═══ Source material ═══

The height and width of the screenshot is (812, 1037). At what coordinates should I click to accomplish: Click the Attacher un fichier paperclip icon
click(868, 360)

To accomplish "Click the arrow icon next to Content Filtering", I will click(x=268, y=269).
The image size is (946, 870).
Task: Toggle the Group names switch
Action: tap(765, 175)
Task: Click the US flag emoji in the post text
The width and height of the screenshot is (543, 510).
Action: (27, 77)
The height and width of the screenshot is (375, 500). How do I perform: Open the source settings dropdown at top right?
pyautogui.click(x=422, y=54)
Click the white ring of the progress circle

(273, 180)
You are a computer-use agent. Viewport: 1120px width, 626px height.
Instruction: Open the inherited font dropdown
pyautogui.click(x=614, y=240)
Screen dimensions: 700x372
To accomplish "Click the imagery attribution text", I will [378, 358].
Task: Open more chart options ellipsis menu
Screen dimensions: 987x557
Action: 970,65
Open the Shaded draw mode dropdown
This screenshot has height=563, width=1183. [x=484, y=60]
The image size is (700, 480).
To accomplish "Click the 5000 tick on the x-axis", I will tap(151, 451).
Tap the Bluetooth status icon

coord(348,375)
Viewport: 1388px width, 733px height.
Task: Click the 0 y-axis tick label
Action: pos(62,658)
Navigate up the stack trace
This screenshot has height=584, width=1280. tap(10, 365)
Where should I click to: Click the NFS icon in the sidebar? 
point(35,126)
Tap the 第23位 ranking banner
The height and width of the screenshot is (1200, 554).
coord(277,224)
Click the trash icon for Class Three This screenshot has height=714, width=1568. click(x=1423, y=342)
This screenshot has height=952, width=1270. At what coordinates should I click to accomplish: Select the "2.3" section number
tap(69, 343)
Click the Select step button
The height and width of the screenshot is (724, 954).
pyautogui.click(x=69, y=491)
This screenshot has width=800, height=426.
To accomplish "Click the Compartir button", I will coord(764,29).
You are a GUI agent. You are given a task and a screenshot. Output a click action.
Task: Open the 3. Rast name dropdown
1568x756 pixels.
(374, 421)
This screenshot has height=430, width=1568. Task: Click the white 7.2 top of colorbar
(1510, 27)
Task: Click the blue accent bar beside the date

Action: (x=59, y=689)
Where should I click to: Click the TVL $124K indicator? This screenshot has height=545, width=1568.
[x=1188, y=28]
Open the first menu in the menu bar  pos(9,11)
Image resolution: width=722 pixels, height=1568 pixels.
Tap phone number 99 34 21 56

═══

● **What is expected**: Where a line in the entries holds the word "menu", copy that line.

● **Solution for this problem**:
Task: Open more chart options ellipsis menu
Open the first menu in the menu bar  pos(9,11)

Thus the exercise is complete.